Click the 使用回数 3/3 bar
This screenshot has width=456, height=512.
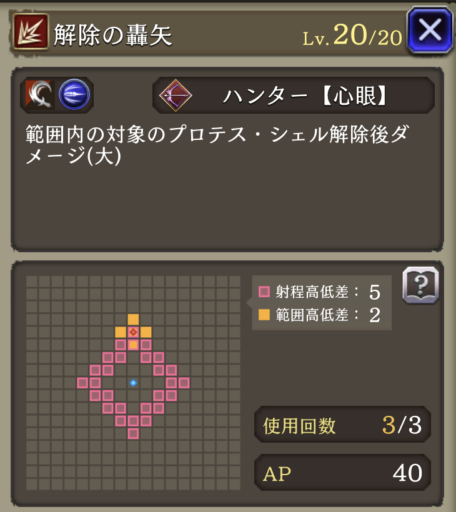[342, 425]
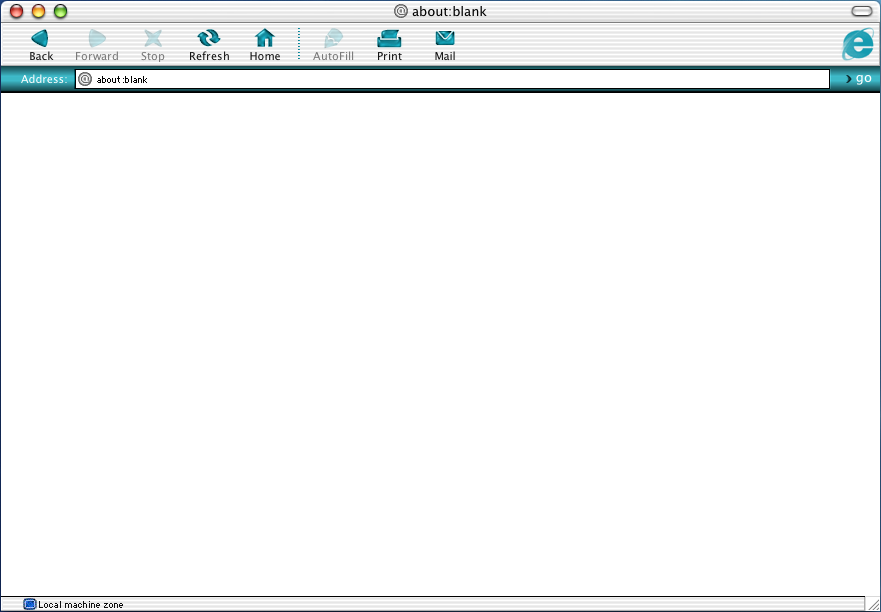Toggle the toolbar with the pill-shaped button

click(861, 11)
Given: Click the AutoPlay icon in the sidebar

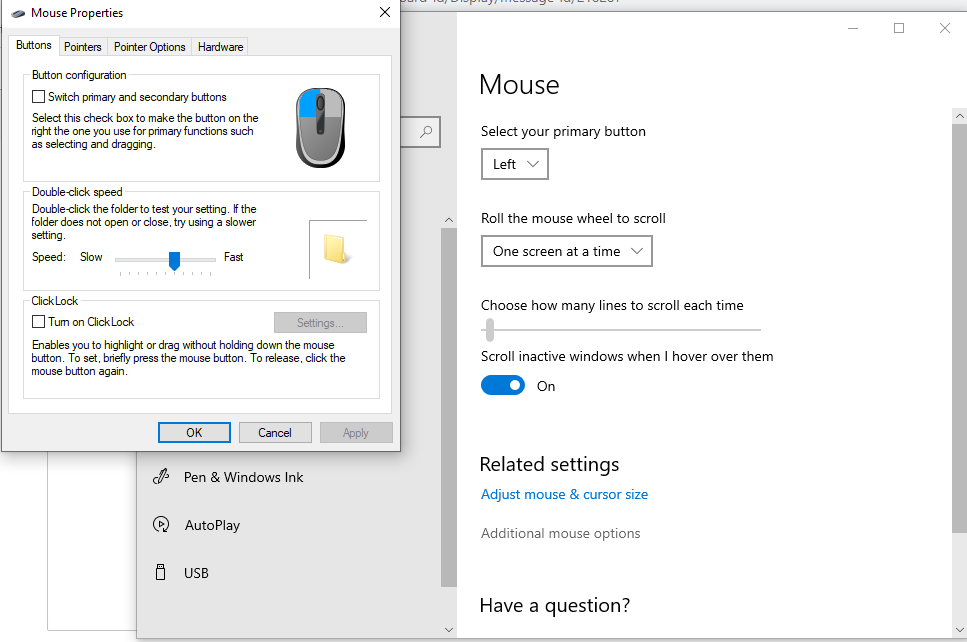Looking at the screenshot, I should 161,524.
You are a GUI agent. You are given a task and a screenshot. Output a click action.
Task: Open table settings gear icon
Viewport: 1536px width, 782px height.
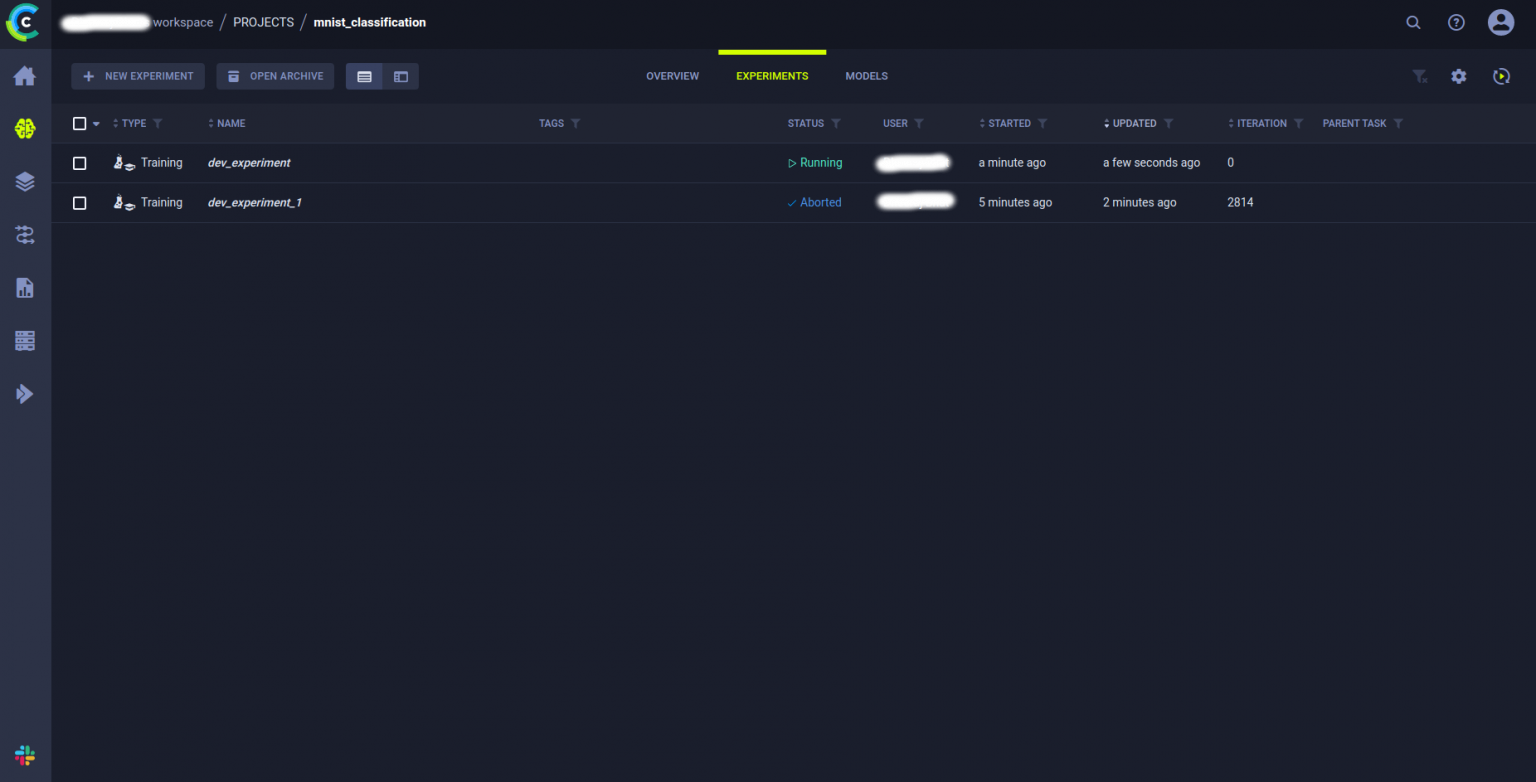pyautogui.click(x=1459, y=76)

*YOUR INSTRUCTIONS*
All pictures must be left out. Reproduce exactly the lines from the one containing "Given: Click the AutoPlay icon in the sidebar" to the final line of the entries.

*ANSWER TO THIS TASK*
Given: Click the AutoPlay icon in the sidebar

Looking at the screenshot, I should 161,524.
You are a GUI agent. You are given a task and a screenshot. Output a click action.
Task: Open table settings gear icon
Viewport: 1536px width, 782px height.
pyautogui.click(x=1459, y=76)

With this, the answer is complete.